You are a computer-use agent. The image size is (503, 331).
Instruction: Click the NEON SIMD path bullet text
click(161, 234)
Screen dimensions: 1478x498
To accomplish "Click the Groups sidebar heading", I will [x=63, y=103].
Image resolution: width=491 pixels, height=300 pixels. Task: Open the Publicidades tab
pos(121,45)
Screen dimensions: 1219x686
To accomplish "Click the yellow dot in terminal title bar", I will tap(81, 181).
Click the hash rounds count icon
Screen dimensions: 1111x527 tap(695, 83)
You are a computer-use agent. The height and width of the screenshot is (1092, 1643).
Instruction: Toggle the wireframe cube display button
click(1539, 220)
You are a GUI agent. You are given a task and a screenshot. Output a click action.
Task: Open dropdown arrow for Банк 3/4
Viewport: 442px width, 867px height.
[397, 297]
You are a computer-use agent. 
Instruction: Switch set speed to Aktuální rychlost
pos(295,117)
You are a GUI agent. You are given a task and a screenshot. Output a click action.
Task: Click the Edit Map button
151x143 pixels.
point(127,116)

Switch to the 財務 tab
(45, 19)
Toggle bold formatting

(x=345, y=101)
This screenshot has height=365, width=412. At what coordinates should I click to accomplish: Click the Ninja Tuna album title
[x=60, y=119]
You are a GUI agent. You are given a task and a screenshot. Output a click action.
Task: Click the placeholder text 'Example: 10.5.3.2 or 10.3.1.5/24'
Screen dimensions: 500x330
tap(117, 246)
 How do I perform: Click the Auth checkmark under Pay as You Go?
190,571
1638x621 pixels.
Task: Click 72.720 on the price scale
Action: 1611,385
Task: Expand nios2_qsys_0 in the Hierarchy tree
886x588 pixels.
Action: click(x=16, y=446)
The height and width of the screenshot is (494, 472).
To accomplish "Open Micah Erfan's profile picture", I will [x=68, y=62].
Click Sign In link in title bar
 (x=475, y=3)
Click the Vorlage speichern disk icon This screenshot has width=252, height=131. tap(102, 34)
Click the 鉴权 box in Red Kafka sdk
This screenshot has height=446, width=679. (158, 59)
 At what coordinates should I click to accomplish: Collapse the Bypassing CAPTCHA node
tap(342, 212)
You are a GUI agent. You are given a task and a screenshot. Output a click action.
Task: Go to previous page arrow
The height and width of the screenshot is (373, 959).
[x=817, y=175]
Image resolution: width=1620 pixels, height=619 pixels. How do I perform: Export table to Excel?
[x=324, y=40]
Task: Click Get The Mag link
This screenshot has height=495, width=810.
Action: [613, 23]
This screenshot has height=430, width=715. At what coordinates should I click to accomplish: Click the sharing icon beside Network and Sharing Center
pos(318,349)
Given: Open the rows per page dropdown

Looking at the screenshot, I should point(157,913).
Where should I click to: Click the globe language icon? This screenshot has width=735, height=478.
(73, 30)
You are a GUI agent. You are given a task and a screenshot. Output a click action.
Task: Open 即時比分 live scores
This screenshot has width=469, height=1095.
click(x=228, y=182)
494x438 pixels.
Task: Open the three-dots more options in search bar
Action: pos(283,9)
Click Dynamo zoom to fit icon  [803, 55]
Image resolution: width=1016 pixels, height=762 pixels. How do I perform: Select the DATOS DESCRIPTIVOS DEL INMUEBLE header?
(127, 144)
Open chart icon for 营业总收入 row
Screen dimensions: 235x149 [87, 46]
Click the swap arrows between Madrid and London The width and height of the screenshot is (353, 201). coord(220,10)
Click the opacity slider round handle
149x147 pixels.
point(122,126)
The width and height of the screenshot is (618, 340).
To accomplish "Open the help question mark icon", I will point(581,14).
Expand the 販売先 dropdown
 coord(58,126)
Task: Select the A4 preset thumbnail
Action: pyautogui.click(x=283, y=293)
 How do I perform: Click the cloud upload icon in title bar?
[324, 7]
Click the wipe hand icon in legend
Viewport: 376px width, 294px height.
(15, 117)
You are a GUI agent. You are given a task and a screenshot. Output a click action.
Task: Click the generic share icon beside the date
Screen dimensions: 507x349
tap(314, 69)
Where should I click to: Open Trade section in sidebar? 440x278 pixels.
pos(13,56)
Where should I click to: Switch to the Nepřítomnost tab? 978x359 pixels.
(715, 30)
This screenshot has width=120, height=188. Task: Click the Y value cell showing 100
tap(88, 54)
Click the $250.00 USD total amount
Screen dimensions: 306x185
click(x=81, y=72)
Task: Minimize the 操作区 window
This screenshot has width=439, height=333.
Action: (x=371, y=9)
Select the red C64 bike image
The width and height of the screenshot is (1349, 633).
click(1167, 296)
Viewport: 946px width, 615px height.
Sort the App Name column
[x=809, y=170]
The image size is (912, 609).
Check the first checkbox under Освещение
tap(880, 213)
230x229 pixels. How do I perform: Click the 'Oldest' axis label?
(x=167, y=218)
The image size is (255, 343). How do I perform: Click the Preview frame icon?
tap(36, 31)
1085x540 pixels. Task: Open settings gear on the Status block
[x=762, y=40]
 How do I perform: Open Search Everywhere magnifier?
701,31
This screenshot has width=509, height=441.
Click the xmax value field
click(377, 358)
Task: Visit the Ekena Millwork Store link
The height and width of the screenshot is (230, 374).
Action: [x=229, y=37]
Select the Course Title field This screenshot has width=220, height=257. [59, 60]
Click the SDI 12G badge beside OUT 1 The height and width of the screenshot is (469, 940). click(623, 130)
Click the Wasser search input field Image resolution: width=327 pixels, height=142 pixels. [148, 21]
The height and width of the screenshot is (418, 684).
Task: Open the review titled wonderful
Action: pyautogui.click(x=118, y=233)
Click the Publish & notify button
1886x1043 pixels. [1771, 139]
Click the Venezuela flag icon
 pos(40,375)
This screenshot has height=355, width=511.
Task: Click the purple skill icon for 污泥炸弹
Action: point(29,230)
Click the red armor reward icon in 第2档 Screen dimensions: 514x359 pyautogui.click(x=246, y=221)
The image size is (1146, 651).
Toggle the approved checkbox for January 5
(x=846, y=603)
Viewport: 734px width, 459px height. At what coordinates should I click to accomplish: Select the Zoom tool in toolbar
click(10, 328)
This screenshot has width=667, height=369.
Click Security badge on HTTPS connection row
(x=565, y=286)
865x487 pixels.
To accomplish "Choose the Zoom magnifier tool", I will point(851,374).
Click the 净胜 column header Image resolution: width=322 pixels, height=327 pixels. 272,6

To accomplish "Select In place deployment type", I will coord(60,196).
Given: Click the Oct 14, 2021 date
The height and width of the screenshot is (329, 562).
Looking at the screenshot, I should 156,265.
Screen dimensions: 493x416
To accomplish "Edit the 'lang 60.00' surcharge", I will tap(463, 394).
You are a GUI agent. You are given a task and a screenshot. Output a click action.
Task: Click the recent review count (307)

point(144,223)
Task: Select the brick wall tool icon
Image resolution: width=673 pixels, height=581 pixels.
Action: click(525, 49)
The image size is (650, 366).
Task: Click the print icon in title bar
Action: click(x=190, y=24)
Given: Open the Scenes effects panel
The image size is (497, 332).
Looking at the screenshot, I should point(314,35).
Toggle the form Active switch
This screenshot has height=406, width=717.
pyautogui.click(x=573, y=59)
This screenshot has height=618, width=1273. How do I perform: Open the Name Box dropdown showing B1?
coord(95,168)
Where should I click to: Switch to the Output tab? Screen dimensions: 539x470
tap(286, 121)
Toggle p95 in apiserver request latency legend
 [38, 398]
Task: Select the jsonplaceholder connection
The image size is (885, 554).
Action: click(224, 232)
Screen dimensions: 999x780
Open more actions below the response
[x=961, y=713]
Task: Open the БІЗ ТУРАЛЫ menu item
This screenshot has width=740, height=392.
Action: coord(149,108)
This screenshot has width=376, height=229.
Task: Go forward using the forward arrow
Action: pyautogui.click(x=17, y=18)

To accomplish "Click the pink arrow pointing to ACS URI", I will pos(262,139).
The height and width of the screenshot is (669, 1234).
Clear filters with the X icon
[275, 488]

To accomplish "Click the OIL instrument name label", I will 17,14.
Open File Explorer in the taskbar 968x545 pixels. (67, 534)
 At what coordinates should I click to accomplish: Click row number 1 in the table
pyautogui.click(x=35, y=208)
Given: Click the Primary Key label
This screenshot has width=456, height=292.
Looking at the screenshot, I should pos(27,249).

■ WHAT THE TASK REQUIRES: Search the entries for the word "computer", then copy every line in which it is found.

■ ANSWER TO THIS TASK:
You are a computer-use agent. The image size is (503, 331).
You are a computer-use agent. The height and width of the screenshot is (1092, 1643).
You are a computer-use agent. 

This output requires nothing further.